Cristina rapidamente desabotoou o paletó do menino e o moveu para um local com sombra.-
— Senhores, fiquem tranquilos, eu tenho licença médica.
Dizendo isso, ela abriu a mochila, revelando um pequeno estojo médico dobrável. Quando o estojo se abriu, agulhas de prata e bisturis de vários comprimentos foram expostos, organizados em fileiras.
Cristina verificou novamente o pulso do menino.
— Pare! — O homem de jaleco branco não se conteve e gritou. — Como você ousa usar agulhas em um paciente assim, sem mais nem menos!
Cristina o ignorou, concentrando-se em contar o pulso e a frequência cardíaca do menino.
O homem de jaleco branco zombou.
— Eu sou Gustavo Costa, estudante da Uni. Bem Estar de Vale da Lua Verda, discípulo de Cláudia. Não sou um leigo qualquer. Você diz que tem licença médica? Quantos anos você tem?
Cristina permaneceu fria e distante, focada no menino, enquanto pegava uma agulha e a desinfetava.
— Estou falando com você! — Gustavo, sendo ignorado pela primeira vez, irritou-se. — Até os mais velhos sabem que se deve esperar pelo 192. Você não entende?
Cristina, com um joelho no chão, exalava uma aura imponente e fria.
— Apenas esperar pelo 192? Atrasar o socorro de emergência? Foi isso que sua professora lhe ensinou?
— Quem disse para apenas esperar pelo 192? — Gustavo, indignado, retrucou com desprezo. — Quem está atrasando o socorro agora é você, exibindo-se com suas agulhas. É melhor guardar essa sua pseudociência de Medicina Tradicional e me deixar fazer a ressuscitação cardiopulmonar no paciente.
Ao ouvir isso, Cristina lançou-lhe um olhar gélido.
Quem diria que uma garota tão bonita pudesse ter um olhar tão severo.
— Ele está com insolação, por que você faria ressuscitação cardiopulmonar? — Cristina pressionou os dedos do menino, sua voz carregada de frieza. — Médico incompetente.
— A mocinha parece mais confiável.
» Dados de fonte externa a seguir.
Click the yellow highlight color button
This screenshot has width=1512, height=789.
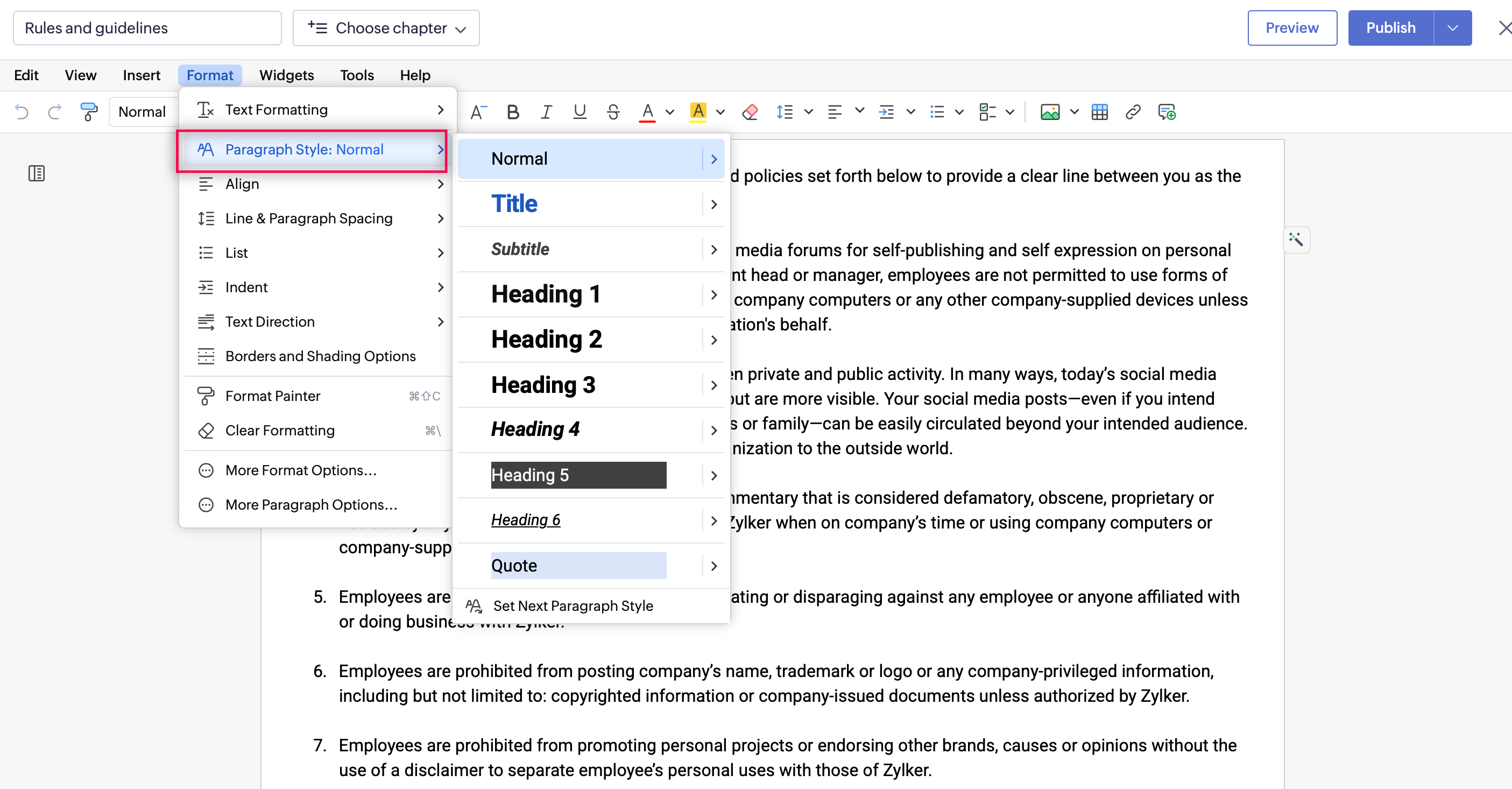tap(697, 111)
A forma como ela verificou o pulso parecia profissional.
Gustavo não suportava tal humilhação.
— Certo, mesmo que seja insolação, você acha que algumas agulhadas vão curá-lo? Então, para que servem os estudantes de medicina como nós!
— Você só pode falar por si mesmo, não por todos os estudantes de medicina. — Os olhos de Cristina eram sombrios e frios. — Vou dizer mais uma vez: saia da frente.
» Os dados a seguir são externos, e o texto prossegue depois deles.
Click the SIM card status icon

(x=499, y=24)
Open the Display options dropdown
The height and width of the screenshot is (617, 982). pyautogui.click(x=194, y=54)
Ela odiava dois tipos de pessoas em sua vida: aqueles que desprezavam a herança da Medicina Tradicional e os médicos incompetentes que atrasavam seu trabalho de salvar vidas.
— Certo, eu saio. Quero ver o quão boa de papo essa garotinha é. — Gustavo zombou, cruzando os braços. — Se você conseguir curá-lo com essas agulhas, eu me ajoelho e te chamo de pai!
— Vou cobrar essa sua promessa.
Cristina encontrou o ponto sob a luz e levantou a mão com agilidade!